Accertarsi anche che le borse morbide non vadano a graffiare le fiancatine, nel caso siano in posizione a rischio basta interporre uno spessore di gommapiuma, oppure porteggere la parte con del nastro americano.
Sempre per evitare piccoli danni alla carrozzeria è bene controllare che i ganci degli elastici non tocchino contro le parti verniciate. I soliti gommapiuma e nastro americano torneranno utili.


PESO MASSIMO Detto tutto del carico posteriore, passiamo alla borsa da serbatoio. Considerato che appoggia su un piano solido e che è vicina al baricentro della moto, si può caricarla con gli oggetti più pesanti: catena e lucchettone, ferri vari, picchetti...insomma, con tutto ciò che abbia un peso specifico elevato. Una borsa da serbatoio pesante aiuterà anche a riequilibrare il carico, che per forza di cose grava maggiormente sul portapacchi.
Nella borsa da serbatoio si possono inserire anche tutti quegli oggetti che vanno tenuti a portata di mano, dal telefonino alle tute antiacqua.
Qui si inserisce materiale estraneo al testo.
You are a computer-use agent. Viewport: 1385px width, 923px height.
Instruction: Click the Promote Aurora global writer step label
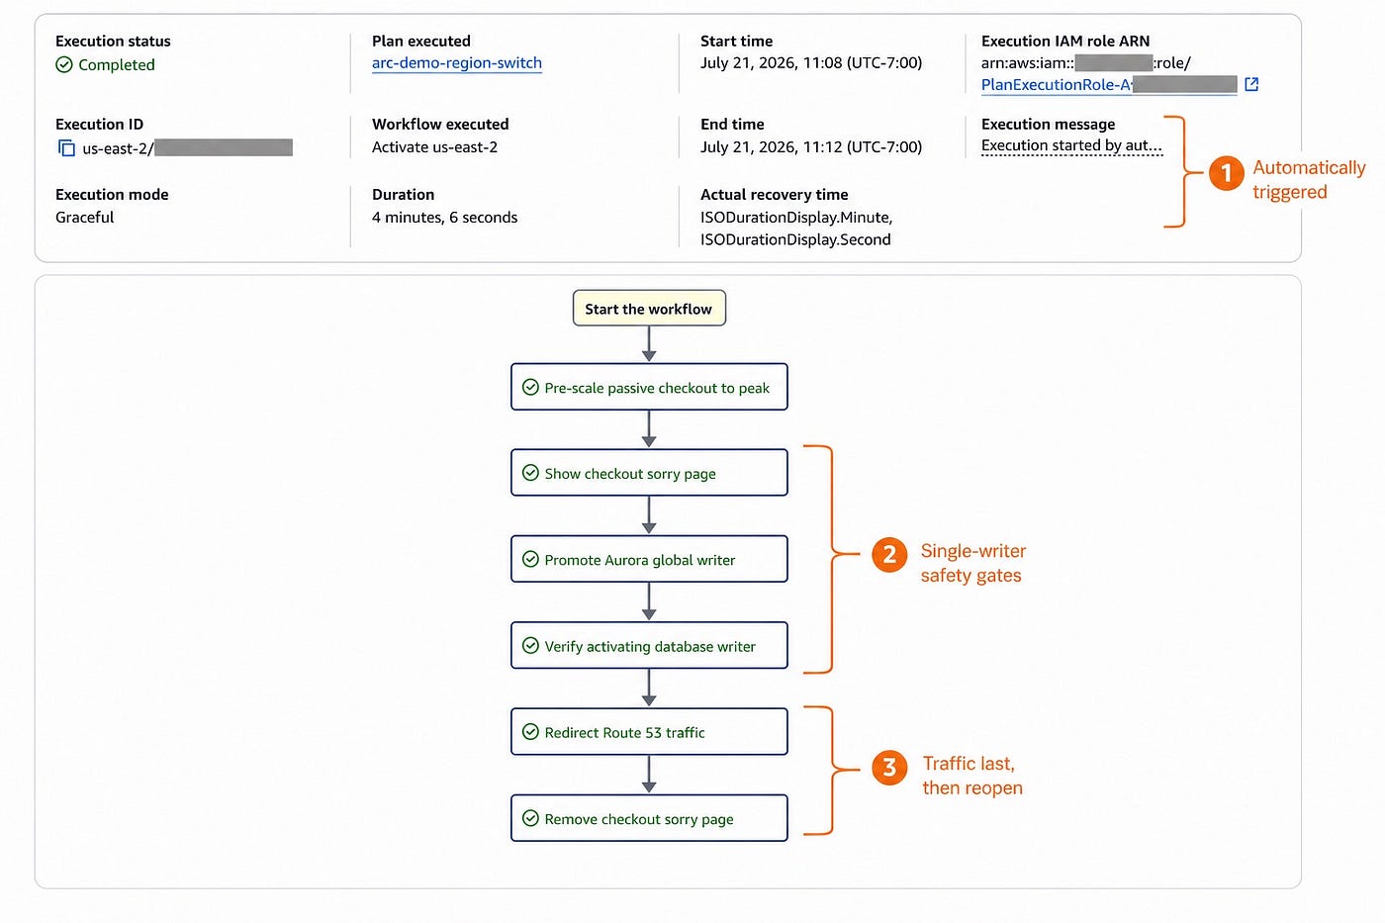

NO CLACSON La borsa da serbatoio è uno dei vani più comodi, però deve essere posizionata in modo da non intralciare nella guida, oltre a non interferire con i comandi elettrici. Altrimenti in manovra succede un gran casino: o perché si preme il clacson o (peggio) perché a motore acceso si aziona il motorino di avviamento.
I tipi con attacco magnetico sono i più comodi ma anche i più insidiosi per la vernice, bisogna quindi ricordarsi di interporre un panno tra il serbatoio e la borsa, pena un'infinita serie di odiosi graffietti. Le calamite attirano infatti i sassolini, anche quelli invisibili, che malignamente graffieranno il bel serbatoio.
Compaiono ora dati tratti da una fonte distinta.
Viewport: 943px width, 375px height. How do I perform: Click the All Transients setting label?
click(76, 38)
SOTTO COPERTA Una raccomandazione per l'impermeabilità dei bagagli: viaggiando con i bauletti rigidi c'è solo il rischio di infiltrazioni piovane, mentre con borsona sul portapacchi, borse laterali morbide e borsa da serbatoio l'allagamento del bagaglio è sempre in agguato. I sacchetti della spazzatura sono la soluzione più economica ma anche la meno elegante. Oltretutto dopo una giornata di autostrada saranno sfracellati dal vento. Accertarsi quindi che ogni borsa acquistata abbia la sua bella copertina impermeabile, da posizionare preferibilmente prima di mettersi in viaggio, giusto per evitare quelle soste sotto i ponti che fanno prendere in giro l'intera categoria dei motociclisti.

PRIMA DI PARTIRE A questo punto la moto è carica. Si può partire? Meglio un collaudo preventivo, per vedere se la nostra amata fa brutti scherzi. In ogni caso è meglio non eccedere con il peso e non intestardirsi a portarsi dietro anche quello che non ci sta. I pacchetti svolazzanti sono i più pericolosi. Un buon bagaglio, poi, oltre che dall'accuratezza con cui è sistemato, si riconosce anche dalla compattezza. Evitare assolutamente di salire in verticale con zaini da alpinista (bandite le intelaiature rigide) o mettendo oggetti a sbalzo sul portapacchi.
Nel caricare la moto bisogna essere umili e riconoscere sia i propri limiti sia quelli del proprio mezzo. La Guzzi California, ad esempio, è già grande e grossa di suo, quindi non soffre più di tanto il peso. Si carica come un asino e si guida bene lo stesso, di motore ne ha, per cui non c'è nessun problema. Una enduro monocilindrica in autostrada sbufferà ancora di più con tre bauletti per 150 litri totali e zavorre varie.
L'ultima dote di un buon carico, ma è anche una di quelle in assoluto più importanti, è la rapidità nello smontaggio-rimontaggio. Togliere i bagagli deve richiedere non più di un attimo, rimontarli un quarto d'ora al massimo. Altrimenti le vacanze si sciupano tutte a tirare elastici dalla mattina alla sera.